Texte>

Old-school allez-vous dire ? L’on est bien dans cette forme de propos musical, avec, en sus, une grande puissance qui se dégage de tout ceci. Ce, d’autant plus, que cela sonne assez cru et sale, l’on a presque l’impression que c’est un enregistrement live, - on entend même le métronome sur la toute fin de Alter Ego. En tout cas cela nous donne certaines audaces qui sont assez saisissantes et qui ne seront peut-être pas du goût de tout le monde. C’est pourtant ce qui va donner un côté assez original au doom metal prodigué par Deumus. L’on a d’ailleurs des compositions qui suivent ce même trajet non rectiligne, si je puis dire, tant les compositions ne répondent pas non plus à des schémas traditionnels, avec toujours des parties ou des ponts assez surprenants venant casser le rythme. L’on peut ainsi retrouver un passage bien plus calme avant que le groupe ne reparte de plus bel sur quelque chose de plus soutenu, à l’instar de ce qu’il propose sur Die With Me. Il maîtrise très bien cette faculté à faire monter l’intensité au sein de ses titres, autre élément clairement appréciable. Dans les faits, il en découle quelque chose d’assez bouillant, comme si les feux des Enfers venaient se déverser sur vous à chaque moment. Le rendu est effectivement assez vicieux, et si des mélodies pointent souvent sur chaque titre, elles n’ont rien de faciles. Il y a même ce côté processionnel qui ressort pas mal de certains riffs et des patterns du batteur. Comme quoi, la période de gestation de cet album, depuis la création du groupe, a permis à ce dernier de peaufiner ses compositions.
Néanmoins, ce n’est aucunement ceci que l’on va retenir de la part de Deumus, qui, pour le coup pourrait se rapprocher des Français de Dionysiaque. C’est bien le chant de Philipp Prenttenthaler qui risque d’en marquer plus d’un. Et sans doute que vous ne serez pas prêts à ce que vous allez entendre ici au niveau du chant. Démoniaque, incantatoire, halluciné, frénétique ou bien encore véhément, ce sont les mots qui me viennent à l’esprit pour évoquer cette voix. Une voix qui n’est comme nulle autre et qui n’a rien à voir avec du chant clair classique. Non, le frontman affiche ici une forme de folie et qu’il est difficile de raccrocher avec d’autres chanteurs de doom metal, si ce n’est dans les moments les plus fous de Scott Reagers, - LE chanteur de Saint Vitus -. Et si je devais faire une comparaison, je citerais volontiers Mark of the Devil de Cultes des Ghoules, bien plus que Saibot de Head of the Demon. Le chant n’est pas similaire, mais il y a quelque chose qui s’en rapproche dans la démarche et dans le rendu: on l’imagine assez facilement avec la bave aux lèvres dans une transe, déclament des phrases plus impies les unes que les autres. Je pense parfois à un Nattram, - Silencer -, sur l’excellent Alter Ego, tant il se dégage une certaine forme d’hystérie dans ses lignes de chant, sans être aussi aigües que chez le dérangé suédois. Autant dire que ce ne sera pas du goût de tout le monde, toutefois, c’est ce qui fait toute l’originalité de la formation. Et surtout, c’est vraiment bien maîtrisé, même si l’on a l’impression qu’il est parfois sur la brèche. Et cela marche de manière incroyable, tant il impressionne vraiment sur l’entièreté de cet album.

Données fournies>
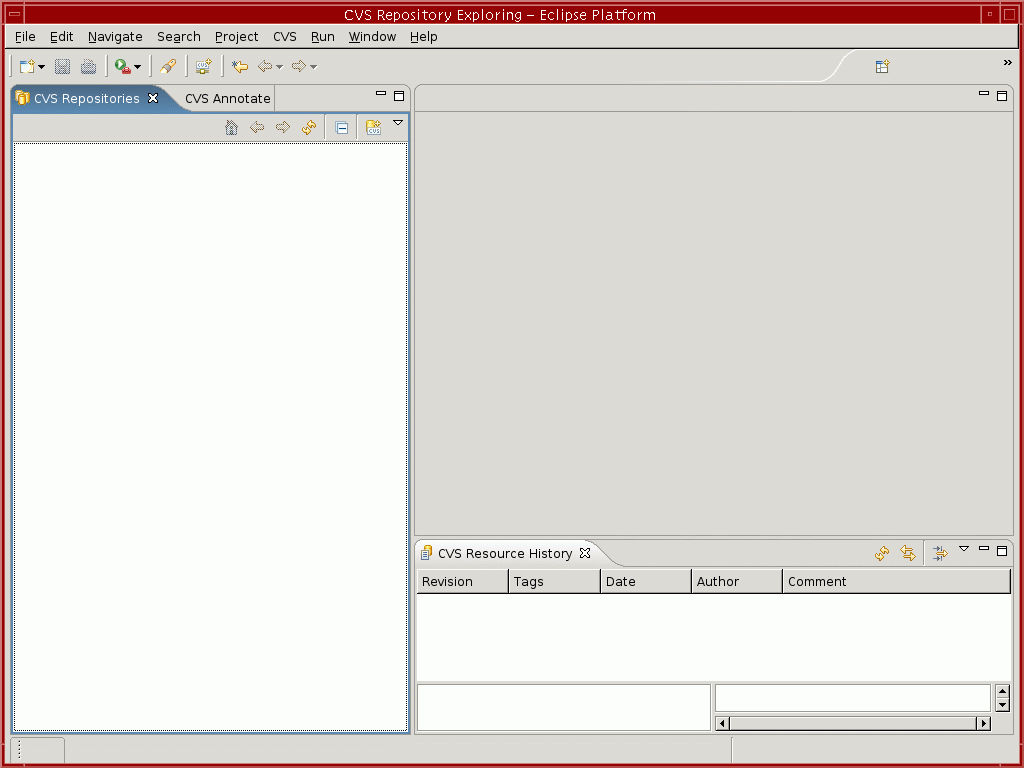This screenshot has width=1024, height=768.
Task: Expand the Run external tools dropdown arrow
Action: [x=138, y=68]
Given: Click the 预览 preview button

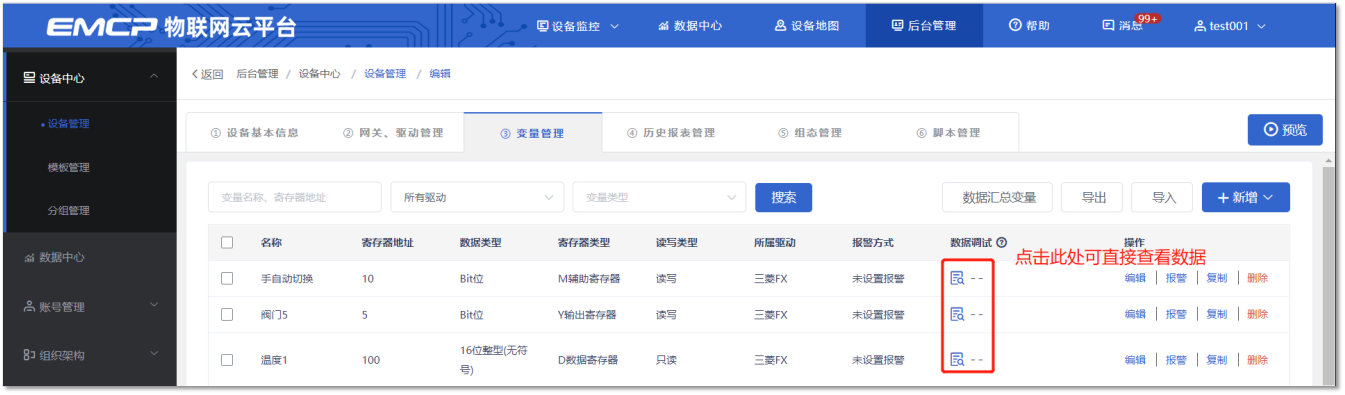Looking at the screenshot, I should [1285, 130].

Consigne>
D'après le texte, à la toute fin de quel morceau de Deumus entend-on le métronome ?

Réponse rédigée>
On l'entend à la toute fin d'Alter Ego.